I'm confused by an auto-vectorization result. The following code addtest.c
#include <stdio.h>
#include <stdlib.h>
#define ELEMS 1024
int
main()
{
float data1[ELEMS], data2[ELEMS];
for (int i = 0; i < ELEMS; i++) {
data1[i] = drand48();
data2[i] = drand48();
}
for (int i = 0; i < ELEMS; i++)
data1[i] += data2[i];
printf("%g\n", data1[ELEMS-1]);
return 0;
}
is compiled with gcc 11.1.0
by
gcc-11 -O3 -march=haswell -masm=intel -save-temps -o addtest addtest.c
and the add-to loop is auto-vectorized as
.L3:
vmovaps ymm1, YMMWORD PTR [r12]
vaddps ymm0, ymm1, YMMWORD PTR [rax]
add r12, 32
add rax, 32
vmovaps YMMWORD PTR -32[r12], ymm0
cmp r12, r13
jne .L3
This is clear: load from data1
, load and add from data2
, store to data1
, and in between, advance the indices.
If I pass the same code to https://godbolt.org, select x86-64 gcc-11.1
and options -O3 -march=haswell
, I get the following assembly code:
.L3:
vmovaps ymm1, YMMWORD PTR [rbp-4112+rax]
vaddps ymm0, ymm1, YMMWORD PTR [rbp-8208+rax]

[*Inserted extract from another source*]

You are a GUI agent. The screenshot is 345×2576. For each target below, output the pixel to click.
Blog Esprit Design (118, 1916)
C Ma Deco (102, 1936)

vmovaps YMMWORD PTR [rbp-8240], ymm1
vmovaps YMMWORD PTR [rbp-8208+rax], ymm0
add rax, 32
cmp rax, 4096
jne .L3
One surprising thing is the different address handling, but the thing that confuses me completely is the additional store to [rbp-8240]
. This location is never used again, as far as I can see.
If I select gcc 7.5
on godbolt, the superfluous store disappears (but from 8.1 upwards, it is produced).
So my questions are:
Thanks a lot for your help!
The difference-maker is -fpie
, which is on by default in most distros but not Godbolt. This doesn't make a lot of sense, but compilers are complex pieces of machinery, not "smart".
It's not specific to -march=haswell
or AVX either; the same difference happens with just -O3
.
Godbolt configures GCC with simpler options than distros, e.g. without default-pie, and without -fstack-protector-strong
. To match Godbolt locally, use at least -fno-pie -no-pie -fno-stack-protector
. There might be others I'm forgetting about.
IDK why this would trigger or avoid a missed-optimization, but I can confirm it does on my Arch GNU/Linux system with GCC 11.1.
Locally with gcc -O3 -march=haswell -fno-stack-protector -fno-pie
(and -masm=intel -S -o- vec.c | less
) it matches Godbolt:
.L3:
vmovaps ymm1, YMMWORD PTR [rbp-4112+rax]
vaddps ymm0, ymm1, YMMWORD PTR [rbp-8208+rax]
vmovaps YMMWORD PTR [rbp-8240], ymm1
vmovaps YMMWORD PTR [rbp-8208+rax], ymm0
add rax, 32
cmp rax, 4096
jne .L3
But with distro-configured GCC defaults from -O3 -march=haswell
:
.L3:
vmovaps ymm1, YMMWORD PTR [r12]
vaddps ymm0, ymm1, YMMWORD PTR [rax]
add r12, 32
add rax, 32
vmovaps YMMWORD PTR -32[r12], ymm0
cmp r12, r13
jne .L3
The same missed-opt happens without -march=haswell
; we get a movaps XMMWORD PTR [rsp], xmm1
store to a fixed address inside the loop. (Since GCC doesn't need to over-align the stack to spill a 32-byte vector, it didn't use RBP as a frame pointer.)
For no apparent reason, using -fpie
on the Godbolt compiler explorer gets GCC to use two pointer increments instead of indexed addressing modes, also avoiding the redundant store. (Making the same asm you get locally). -fpie
forces GCC to do that for arrays in static storage (because [arr + rax]
would require the symbol address as a 32-bit absolute: 32-bit absolute addresses no longer allowed in x86-64 Linux?)
You can and should report this on GCC's bugzilla with the keyword "missed-optimization".